[Dshield] Vulnerability Issues in TCP

Chris Brenton cbrenton at chrisbrenton.org
Thu Apr 22 21:29:54 GMT 2004

Hello Pete,

On Thu, 2004-04-22 at 06:44, Pete Cap wrote:
> Someone please correct me if I'm wrong, but,
> notwithstanding the AP news stories about this
> "vulnerability," is this not a problem with the
> IMPLEMENTATION of TCP rather than a problem with the
> underlying protocol itself?

Yes and no, here's the deal:

The vulnerability revolves around that fact that a TCP reset is
considered valid when it fits within the TCP window size. In order
words, an attacker does not have to match the current sequence number
exactly. So long as they use a number that is valid within the current
window, the connection will be reset. This was not a big deal "in the
old days" when the average window size was 8K. Its more of an issue now
that the average Window size is 32K-64K as as an attacker now needs to
make fewer guesses to find a valid sequence number because the window
size is so much larger.

Now, there is another component to this, the attacker also needs to know
the source & destination IP addresses and port numbers for the session.
If they can sniff the wire, this info is trivial to enumerate. If they
are not along the flow of the session, they have to guess at these
values. Source and destination IP is trivial of they know who they are
attacking. Destination port is also trivial as most services listen on
their well known port. The tricky part is the source port.

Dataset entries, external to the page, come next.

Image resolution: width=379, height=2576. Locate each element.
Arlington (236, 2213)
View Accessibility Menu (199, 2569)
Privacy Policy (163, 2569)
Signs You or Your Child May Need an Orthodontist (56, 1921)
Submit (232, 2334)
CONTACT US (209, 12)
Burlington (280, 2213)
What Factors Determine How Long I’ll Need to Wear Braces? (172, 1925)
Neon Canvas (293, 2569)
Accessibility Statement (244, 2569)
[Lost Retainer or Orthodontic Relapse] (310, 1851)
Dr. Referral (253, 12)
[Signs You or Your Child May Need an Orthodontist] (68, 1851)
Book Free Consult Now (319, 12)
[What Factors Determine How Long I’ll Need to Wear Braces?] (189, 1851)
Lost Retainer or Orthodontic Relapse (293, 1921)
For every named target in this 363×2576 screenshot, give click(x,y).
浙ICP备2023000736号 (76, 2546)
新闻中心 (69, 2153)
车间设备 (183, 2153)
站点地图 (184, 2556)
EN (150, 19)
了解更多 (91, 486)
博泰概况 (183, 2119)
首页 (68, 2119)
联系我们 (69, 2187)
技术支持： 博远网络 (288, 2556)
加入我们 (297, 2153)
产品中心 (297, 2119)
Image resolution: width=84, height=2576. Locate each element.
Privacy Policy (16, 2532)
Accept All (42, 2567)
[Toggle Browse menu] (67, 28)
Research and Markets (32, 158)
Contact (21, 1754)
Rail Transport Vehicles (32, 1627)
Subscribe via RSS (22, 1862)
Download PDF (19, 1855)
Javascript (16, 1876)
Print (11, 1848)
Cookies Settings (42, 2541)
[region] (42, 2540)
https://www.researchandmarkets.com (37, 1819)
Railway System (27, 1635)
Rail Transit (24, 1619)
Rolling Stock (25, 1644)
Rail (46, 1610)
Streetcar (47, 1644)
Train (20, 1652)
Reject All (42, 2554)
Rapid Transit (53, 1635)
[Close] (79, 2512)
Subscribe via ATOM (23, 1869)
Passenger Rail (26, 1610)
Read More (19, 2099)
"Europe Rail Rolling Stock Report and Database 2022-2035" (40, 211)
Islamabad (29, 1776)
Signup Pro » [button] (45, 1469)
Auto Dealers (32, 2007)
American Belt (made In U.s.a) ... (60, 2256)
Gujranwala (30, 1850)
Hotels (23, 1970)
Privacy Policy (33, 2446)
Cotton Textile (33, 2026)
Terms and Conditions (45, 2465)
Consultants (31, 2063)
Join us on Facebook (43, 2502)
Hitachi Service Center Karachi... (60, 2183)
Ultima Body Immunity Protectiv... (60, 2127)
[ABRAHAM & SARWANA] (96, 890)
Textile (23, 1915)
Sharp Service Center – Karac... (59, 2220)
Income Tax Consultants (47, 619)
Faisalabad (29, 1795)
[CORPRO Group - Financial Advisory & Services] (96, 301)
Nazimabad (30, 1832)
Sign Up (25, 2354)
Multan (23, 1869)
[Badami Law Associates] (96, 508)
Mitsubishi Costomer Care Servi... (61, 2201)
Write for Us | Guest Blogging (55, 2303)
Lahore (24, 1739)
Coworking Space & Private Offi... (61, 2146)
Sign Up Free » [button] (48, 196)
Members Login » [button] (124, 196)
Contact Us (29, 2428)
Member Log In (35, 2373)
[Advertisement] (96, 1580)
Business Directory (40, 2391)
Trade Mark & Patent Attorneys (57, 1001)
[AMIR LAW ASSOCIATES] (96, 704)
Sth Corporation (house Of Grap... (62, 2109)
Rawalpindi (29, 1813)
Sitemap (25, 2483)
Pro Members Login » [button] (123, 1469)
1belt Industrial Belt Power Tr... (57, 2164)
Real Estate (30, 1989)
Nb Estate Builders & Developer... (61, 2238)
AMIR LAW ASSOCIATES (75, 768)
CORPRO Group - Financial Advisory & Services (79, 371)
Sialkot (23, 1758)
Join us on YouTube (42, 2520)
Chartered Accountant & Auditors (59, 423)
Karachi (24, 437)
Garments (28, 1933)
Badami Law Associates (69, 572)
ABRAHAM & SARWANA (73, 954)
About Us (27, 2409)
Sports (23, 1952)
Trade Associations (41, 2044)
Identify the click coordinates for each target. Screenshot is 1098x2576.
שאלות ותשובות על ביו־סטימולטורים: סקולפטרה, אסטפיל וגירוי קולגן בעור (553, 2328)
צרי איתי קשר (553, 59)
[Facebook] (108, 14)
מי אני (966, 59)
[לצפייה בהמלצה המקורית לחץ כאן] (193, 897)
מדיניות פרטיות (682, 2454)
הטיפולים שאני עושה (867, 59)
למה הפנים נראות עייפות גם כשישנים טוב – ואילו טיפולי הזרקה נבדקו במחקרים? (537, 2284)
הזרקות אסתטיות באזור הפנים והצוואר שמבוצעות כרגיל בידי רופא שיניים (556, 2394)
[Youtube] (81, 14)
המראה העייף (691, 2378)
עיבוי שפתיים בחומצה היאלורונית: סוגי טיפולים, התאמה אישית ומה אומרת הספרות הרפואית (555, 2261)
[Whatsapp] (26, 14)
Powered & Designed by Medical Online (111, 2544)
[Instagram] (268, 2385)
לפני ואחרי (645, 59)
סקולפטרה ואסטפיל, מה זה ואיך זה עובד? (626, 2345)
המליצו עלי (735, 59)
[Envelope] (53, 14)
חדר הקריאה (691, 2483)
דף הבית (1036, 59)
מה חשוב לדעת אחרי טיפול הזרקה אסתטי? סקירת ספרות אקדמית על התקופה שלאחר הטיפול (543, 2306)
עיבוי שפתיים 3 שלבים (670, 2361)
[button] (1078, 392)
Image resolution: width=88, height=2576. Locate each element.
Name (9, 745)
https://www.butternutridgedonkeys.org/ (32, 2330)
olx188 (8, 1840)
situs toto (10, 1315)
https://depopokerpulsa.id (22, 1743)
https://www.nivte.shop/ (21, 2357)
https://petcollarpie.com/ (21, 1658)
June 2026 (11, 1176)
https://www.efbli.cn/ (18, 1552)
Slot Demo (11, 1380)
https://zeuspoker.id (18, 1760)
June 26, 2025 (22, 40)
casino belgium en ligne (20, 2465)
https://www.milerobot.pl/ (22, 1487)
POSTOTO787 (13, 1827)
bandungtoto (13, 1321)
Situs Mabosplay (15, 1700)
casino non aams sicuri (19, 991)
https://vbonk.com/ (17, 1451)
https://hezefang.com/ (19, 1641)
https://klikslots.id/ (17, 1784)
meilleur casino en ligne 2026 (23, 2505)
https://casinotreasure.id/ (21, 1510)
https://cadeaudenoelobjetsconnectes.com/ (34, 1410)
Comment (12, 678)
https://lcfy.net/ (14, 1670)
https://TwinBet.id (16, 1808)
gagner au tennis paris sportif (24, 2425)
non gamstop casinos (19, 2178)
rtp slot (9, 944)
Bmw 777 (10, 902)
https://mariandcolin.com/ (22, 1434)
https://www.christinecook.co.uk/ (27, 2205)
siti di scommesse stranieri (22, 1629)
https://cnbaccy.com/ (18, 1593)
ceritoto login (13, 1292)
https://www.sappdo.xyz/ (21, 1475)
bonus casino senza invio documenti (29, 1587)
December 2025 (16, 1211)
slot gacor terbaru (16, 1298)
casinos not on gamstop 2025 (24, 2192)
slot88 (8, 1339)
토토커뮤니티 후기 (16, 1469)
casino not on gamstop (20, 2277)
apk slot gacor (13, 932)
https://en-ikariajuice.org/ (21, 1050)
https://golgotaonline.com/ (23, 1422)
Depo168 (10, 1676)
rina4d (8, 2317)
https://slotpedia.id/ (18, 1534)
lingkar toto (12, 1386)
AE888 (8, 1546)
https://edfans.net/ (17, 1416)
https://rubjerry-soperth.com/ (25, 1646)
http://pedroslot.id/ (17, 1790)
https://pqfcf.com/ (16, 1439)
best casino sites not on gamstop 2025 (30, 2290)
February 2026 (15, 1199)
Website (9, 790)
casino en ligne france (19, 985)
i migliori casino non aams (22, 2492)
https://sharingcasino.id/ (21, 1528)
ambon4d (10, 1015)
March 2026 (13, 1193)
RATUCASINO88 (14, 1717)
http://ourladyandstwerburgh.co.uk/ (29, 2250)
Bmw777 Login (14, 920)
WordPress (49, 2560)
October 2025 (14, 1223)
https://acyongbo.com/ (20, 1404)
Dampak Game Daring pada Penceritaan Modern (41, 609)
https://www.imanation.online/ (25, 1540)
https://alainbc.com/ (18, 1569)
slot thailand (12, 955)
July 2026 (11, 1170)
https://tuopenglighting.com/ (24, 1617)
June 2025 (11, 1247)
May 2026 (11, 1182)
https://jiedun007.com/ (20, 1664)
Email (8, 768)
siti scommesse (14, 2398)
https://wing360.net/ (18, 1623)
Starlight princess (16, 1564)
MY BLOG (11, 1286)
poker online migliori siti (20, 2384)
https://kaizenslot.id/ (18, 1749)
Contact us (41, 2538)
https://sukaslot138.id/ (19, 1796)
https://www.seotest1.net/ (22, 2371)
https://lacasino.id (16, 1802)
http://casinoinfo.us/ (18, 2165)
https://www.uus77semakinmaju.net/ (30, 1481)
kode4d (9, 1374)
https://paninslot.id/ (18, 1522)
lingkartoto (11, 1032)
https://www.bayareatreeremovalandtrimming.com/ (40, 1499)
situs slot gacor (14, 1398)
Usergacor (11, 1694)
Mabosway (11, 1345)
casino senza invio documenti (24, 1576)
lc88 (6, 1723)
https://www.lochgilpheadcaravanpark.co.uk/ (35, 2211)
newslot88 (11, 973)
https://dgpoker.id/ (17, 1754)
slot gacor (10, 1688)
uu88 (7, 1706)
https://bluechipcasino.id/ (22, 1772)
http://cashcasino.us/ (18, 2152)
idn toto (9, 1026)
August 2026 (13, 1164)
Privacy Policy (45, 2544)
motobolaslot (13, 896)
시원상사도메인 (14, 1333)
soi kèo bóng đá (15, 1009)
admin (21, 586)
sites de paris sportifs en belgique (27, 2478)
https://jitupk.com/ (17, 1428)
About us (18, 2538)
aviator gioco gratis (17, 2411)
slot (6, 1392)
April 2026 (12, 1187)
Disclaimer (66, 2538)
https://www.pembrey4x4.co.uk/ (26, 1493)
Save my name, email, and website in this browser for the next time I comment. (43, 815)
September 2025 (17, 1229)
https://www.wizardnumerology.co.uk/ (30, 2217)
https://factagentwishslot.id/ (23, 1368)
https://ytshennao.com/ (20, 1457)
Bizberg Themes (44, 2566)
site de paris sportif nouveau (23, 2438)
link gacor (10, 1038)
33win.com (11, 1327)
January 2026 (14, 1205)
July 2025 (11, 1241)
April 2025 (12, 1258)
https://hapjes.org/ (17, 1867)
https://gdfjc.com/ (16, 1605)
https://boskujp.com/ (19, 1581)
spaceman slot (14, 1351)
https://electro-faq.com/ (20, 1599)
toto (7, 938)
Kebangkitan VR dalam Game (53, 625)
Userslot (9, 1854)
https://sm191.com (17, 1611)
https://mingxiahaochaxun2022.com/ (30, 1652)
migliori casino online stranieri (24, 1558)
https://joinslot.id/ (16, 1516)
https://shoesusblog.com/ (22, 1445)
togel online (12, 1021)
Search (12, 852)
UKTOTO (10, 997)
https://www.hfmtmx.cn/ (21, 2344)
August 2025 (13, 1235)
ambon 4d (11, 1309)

Some OS's make it easier than others to guess what source port is being
used. For example Windows, NetBSD and others hand out source ports
sequentially. So if you know how long the system has been up and how
busy it is, you can ball part what ports to hit. That or sniffing some
other outbound session will tell you the range of source ports currently
being used.

Also, the type of TCP connection is going to determine how easy this is
as well. For example Telnet would be pretty trivial as the session tends
to stay active for a long time. HTTP would be harder because sessions
are created and torn down so quickly. 

So why all the hoopla about Cisco, Juniper & BGP? Well, Cisco and
Juniper are two of the OS's that use predictable source ports. BGP tends
to open an initial session and transmit all data through that one
session till its shut down or rebooted. Also, the IP addresses of BGP
peers is pretty well known and documented so picking targets is easy.
Finally, trashing BGP means that an attacker could make a good portion
of the Internet unreachable. Combine all these points together and this
obviously makes the issue pretty serious.

BTW, while we are focusing on BGP, in reality any long term session
based TCP application can be vulnerable, depending on the source OS.

So some of the problem is TCP, some is the vendor implementation, and
some of it is specific to the application using TCP. Its the combination
of all these things that really makes it an issue.